Jeu de chasse français • Édition Watilliaux • 1891
Publié par Charles Watilliaux vers 1890, le Jeu des Chasseurs s'inscrit dans la longue tradition des jeux de chasse asymétriques répandus dans toute l'Europe depuis le Moyen Âge. Ces jeux mettent en scène un seul pion mobile luttant pour sa survie contre une troupe cherchant à le bloquer.
Pour renouveler ce classique, l'éditeur parisien transpose ici les règles d'encerclement dans l'univers de la vénerie : sept chasseurs traquent un cerf sur un plateau hexagonal doté de six portes placées aux angles. Henri de Sta, célèbre illustrateur de l'époque, signe le dessin de la boîte et les scènes de chasse à courre qui ornent le plateau.
Comme tant d'autres, le jeu des chasseurs sombra dans l'oubli après la Première Guerre mondiale ; ne laissant aujourd'hui que le témoignage rare et recherché des distractions qui animaient les salons de la Belle Époque.
Plateau original illustré par Henri de Sta • Éditions Watilliaux, 1891 (1)
1. Collection Alain et Françoise RABUSSIER, INHA Corpus In-Visu, Histoire en Jeux, item 25626
Le cerf se place sur le rond situé au centre.
Les chasseurs se placent, un sur chacune des six portes situées aux angles, et un septième sur un rond quelconque de son choix.

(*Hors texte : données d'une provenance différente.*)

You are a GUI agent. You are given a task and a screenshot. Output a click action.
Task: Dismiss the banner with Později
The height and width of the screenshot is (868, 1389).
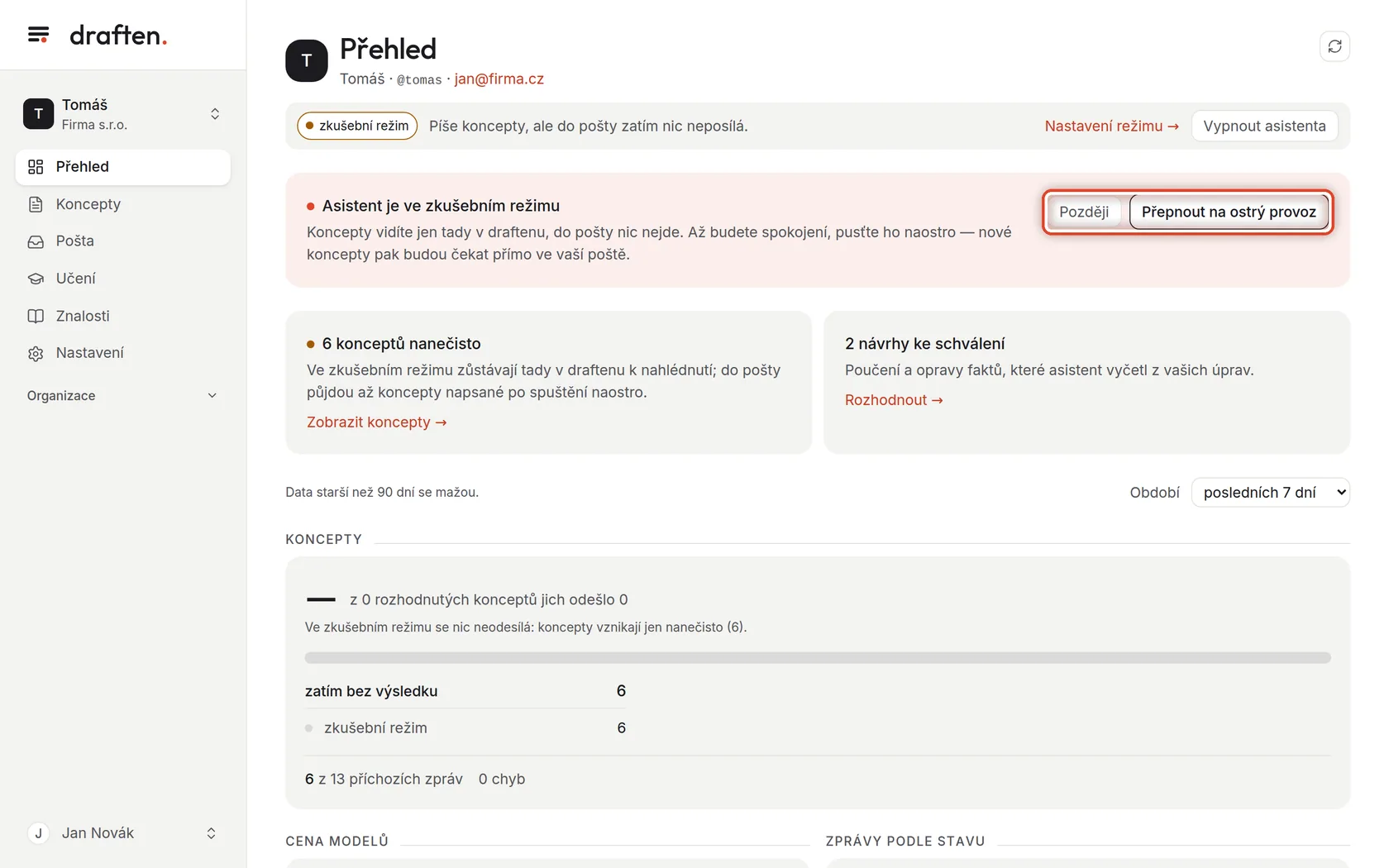click(1084, 212)
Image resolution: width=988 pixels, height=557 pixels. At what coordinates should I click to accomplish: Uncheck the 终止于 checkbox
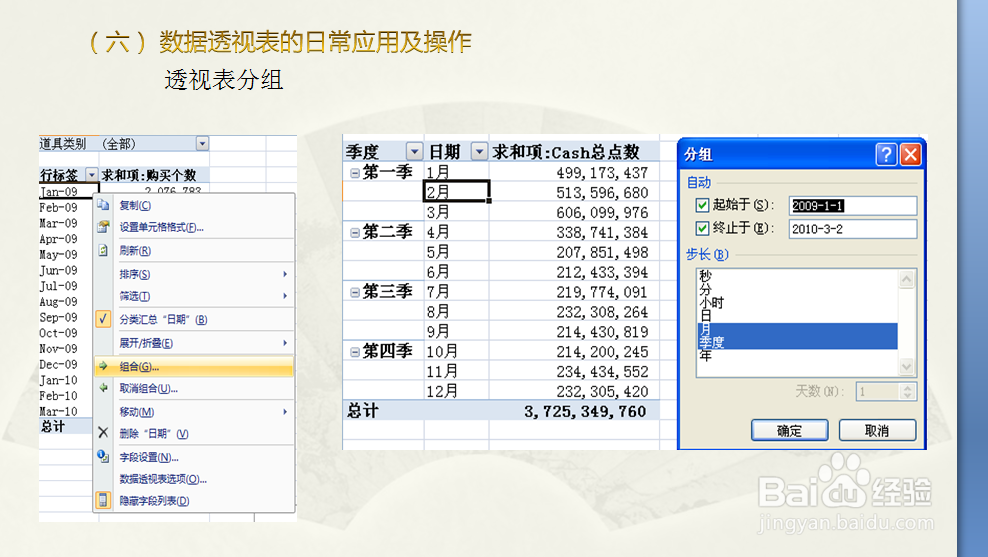pyautogui.click(x=702, y=229)
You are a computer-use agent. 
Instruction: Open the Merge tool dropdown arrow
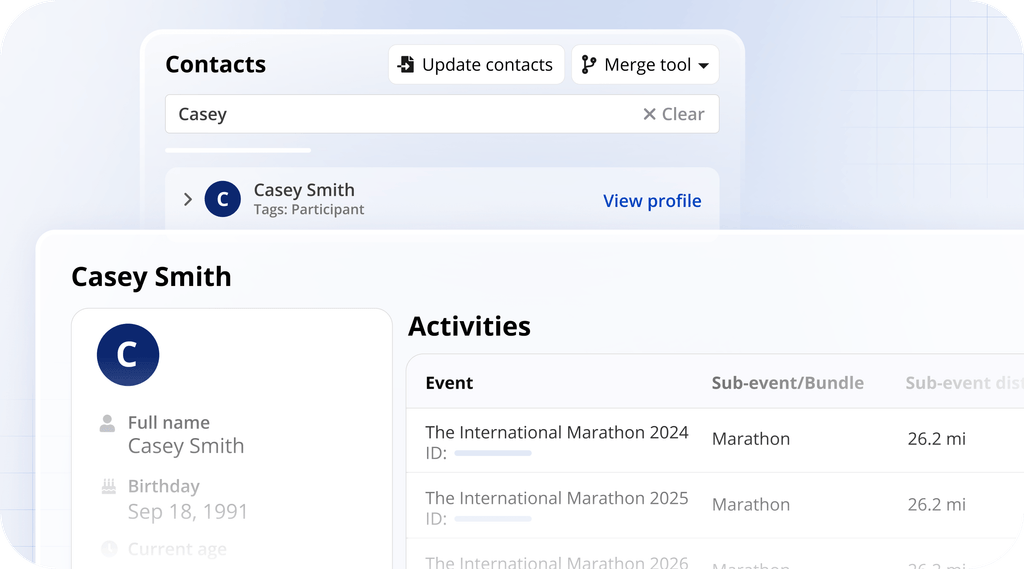pos(703,65)
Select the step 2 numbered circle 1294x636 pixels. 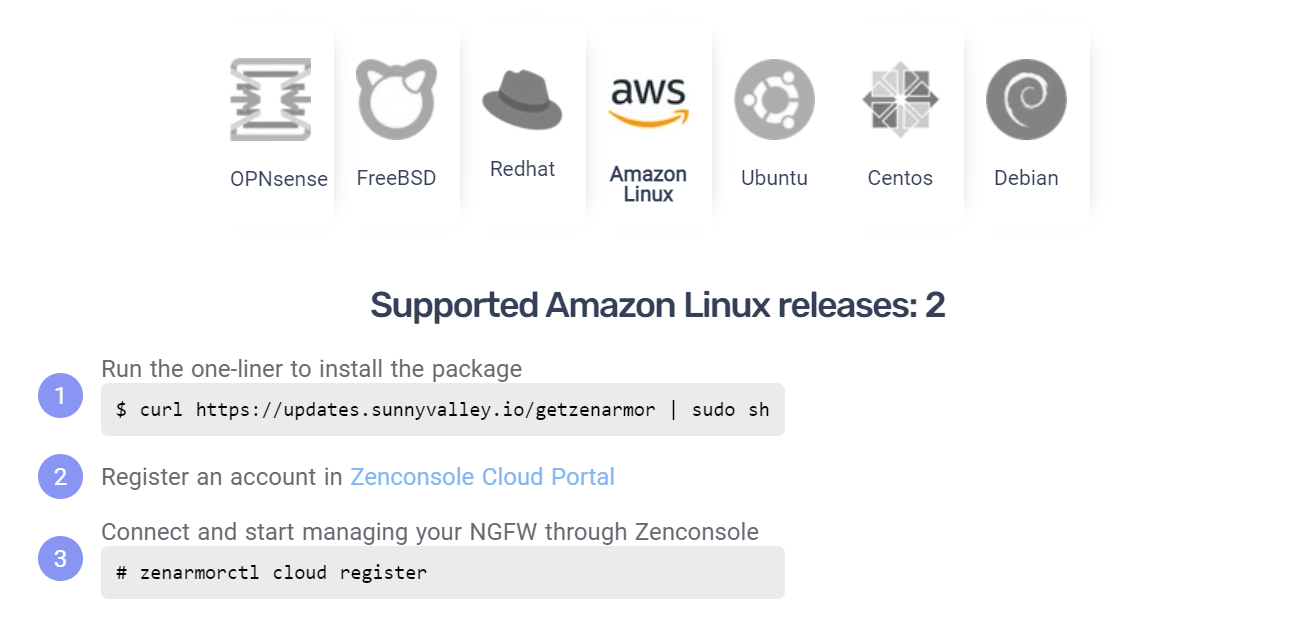(60, 476)
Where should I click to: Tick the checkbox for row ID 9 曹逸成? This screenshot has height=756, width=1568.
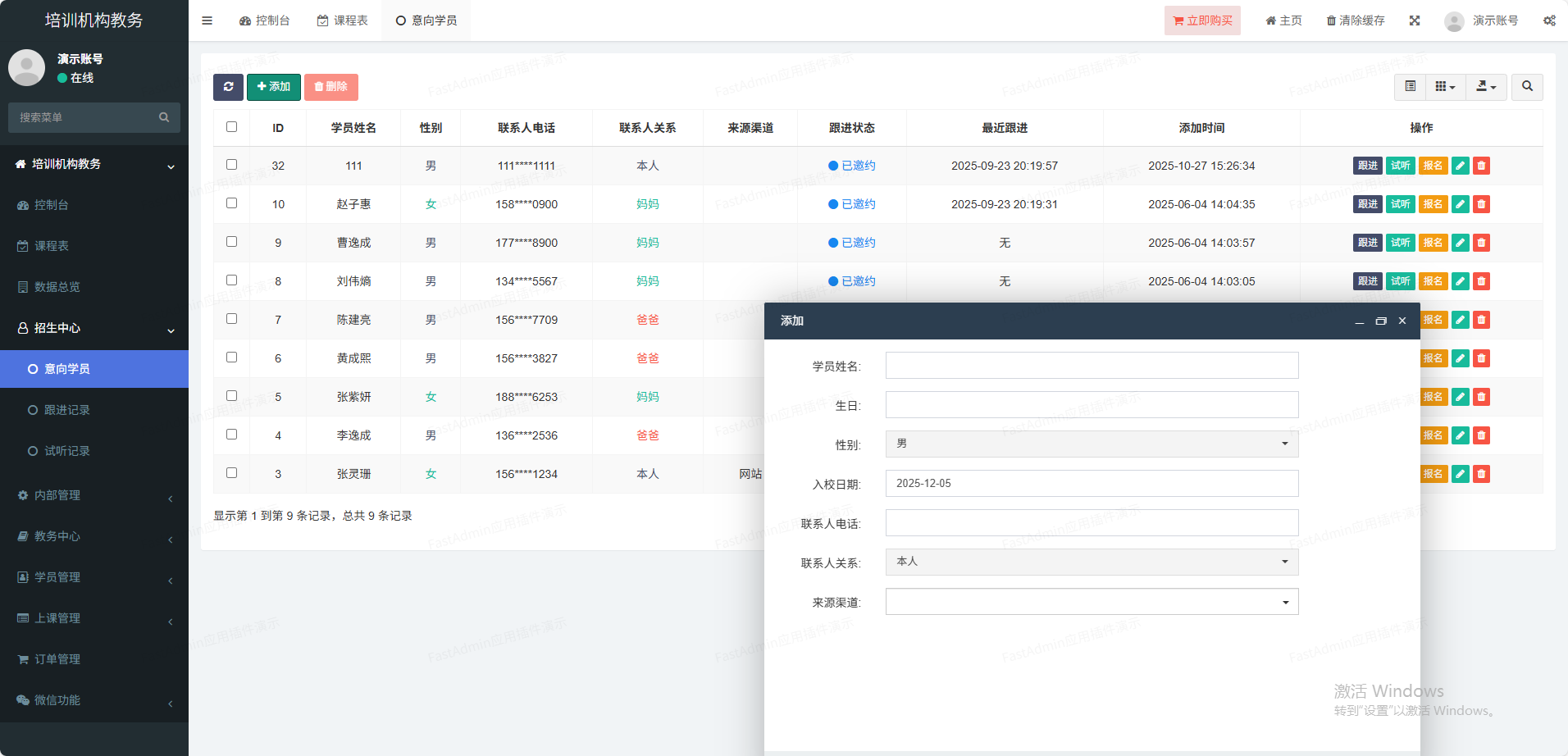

Les joueurs jouent alternativement un coup chacun, en déplaçant leur pion vers une case adjacente libre qui lui est réunie par une ligne (Fig. 3).
Toutes les intersections ne sont pas reliées entre elles : seules comptent les lignes effectivement tracées sur le plateau.
Une intersection ne peut porter qu'un seul pion à la fois, et il n'existe aucune prise dans ce jeu.
Ils parviennent à envelopper le cerf de façon à ce que ce dernier ne puisse plus jouer.
Il parvient à atteindre l'une des six portes que les chasseurs auront quittées pour lui courir après.